The article contained a promotional image of the reprinted card Water Gun Balloon Game adorned with a classic oval instead of the new acorn shape. Rosewater later tweeted that this was an error, but it does highlight a potential issue with the procedure that members of the community have already echoed. A tiny stamp at the bottom of a card is much less noticeable than a silver border, opening the possibility for casual players to completely miss the distinction.
Elsewhere in the article, Rosewater premiered three different series of full, extended art land cards that Unfinity will contain. The planetary “space-ic” lands showcase fantastical vistas of alien planets aligned with MTG’s five Mana colours, while the orbital “space-ic” lands do the same but with art of full planets and other celestial bodies. Both sets were illustrated by Adam Paquette and are, frankly, extremely beautiful. Full art land cards have long been a favourite embellishment in the game’s community, and these really sell Unfinity’s outlandish sci-fi setting.
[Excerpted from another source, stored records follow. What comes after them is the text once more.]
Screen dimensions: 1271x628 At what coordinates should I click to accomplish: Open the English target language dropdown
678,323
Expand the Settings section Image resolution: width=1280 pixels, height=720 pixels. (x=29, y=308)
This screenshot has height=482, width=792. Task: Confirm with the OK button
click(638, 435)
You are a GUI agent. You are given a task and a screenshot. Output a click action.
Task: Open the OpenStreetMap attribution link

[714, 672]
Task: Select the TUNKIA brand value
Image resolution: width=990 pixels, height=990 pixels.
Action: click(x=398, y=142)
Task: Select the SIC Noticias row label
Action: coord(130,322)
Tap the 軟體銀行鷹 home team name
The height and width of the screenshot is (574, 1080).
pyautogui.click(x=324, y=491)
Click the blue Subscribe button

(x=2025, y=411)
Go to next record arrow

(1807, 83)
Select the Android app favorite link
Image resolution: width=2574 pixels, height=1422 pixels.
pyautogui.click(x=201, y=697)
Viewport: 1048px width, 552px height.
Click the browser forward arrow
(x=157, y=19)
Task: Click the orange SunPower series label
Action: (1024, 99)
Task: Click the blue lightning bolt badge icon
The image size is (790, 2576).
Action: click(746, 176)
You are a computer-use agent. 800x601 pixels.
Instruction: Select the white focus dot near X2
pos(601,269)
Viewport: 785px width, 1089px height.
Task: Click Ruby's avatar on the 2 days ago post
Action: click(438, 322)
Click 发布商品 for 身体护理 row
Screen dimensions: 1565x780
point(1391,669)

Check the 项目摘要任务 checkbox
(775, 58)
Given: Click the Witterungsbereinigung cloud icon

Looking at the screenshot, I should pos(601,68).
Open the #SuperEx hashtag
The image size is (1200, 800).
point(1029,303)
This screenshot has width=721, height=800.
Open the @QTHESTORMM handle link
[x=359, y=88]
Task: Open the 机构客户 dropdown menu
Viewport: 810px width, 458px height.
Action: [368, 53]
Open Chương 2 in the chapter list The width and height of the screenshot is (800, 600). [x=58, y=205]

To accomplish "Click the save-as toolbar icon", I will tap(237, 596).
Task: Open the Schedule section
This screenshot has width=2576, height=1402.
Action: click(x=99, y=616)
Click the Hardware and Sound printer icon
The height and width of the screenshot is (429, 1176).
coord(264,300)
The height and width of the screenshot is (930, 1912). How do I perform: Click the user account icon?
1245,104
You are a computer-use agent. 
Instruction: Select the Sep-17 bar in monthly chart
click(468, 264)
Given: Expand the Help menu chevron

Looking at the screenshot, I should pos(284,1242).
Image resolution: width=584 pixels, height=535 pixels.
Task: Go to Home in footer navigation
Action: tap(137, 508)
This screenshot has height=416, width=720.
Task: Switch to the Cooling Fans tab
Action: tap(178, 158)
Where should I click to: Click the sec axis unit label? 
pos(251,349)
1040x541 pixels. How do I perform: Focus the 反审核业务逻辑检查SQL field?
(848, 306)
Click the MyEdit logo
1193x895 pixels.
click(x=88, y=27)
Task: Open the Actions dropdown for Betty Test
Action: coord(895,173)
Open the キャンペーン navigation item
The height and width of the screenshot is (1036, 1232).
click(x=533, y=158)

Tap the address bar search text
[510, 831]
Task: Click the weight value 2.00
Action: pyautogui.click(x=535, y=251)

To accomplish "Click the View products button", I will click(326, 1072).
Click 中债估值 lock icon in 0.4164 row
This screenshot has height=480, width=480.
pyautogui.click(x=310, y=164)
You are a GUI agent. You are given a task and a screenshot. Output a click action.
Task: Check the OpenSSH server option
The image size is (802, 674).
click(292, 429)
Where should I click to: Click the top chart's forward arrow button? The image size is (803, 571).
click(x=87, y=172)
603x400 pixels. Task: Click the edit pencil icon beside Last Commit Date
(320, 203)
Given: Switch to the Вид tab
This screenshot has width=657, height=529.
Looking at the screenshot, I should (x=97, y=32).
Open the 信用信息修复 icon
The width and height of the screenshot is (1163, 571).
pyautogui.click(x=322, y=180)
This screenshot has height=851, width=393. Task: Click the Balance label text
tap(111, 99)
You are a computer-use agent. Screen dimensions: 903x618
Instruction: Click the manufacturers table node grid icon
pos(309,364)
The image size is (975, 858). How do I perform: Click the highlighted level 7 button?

The last land series are the ten dual-coloured ‘shock lands’ originally printed in the original Ravnica block, which have become mainstays in most formats and popular targets of reprints ever since. Thus called because they require the player to pay two life in order to play them untapped, the double distinctions (Island Swamp or Mountain Plains, for example) make them versatile additions that can tap for either source of coloured Mana. Their art, done by Chris Ostrowski, are another range of alien vistas with a spacecraft puttering somewhere in the composition.
All three treatments will be included in draft boosters and collector boosters for Unfinity, which is set to release on April 1st, 2022. More information, including the major mechanics, will come closer to release, and it’s not yet clear whether Magic Arena players can expect to see the set or the special art treatments in a digital form.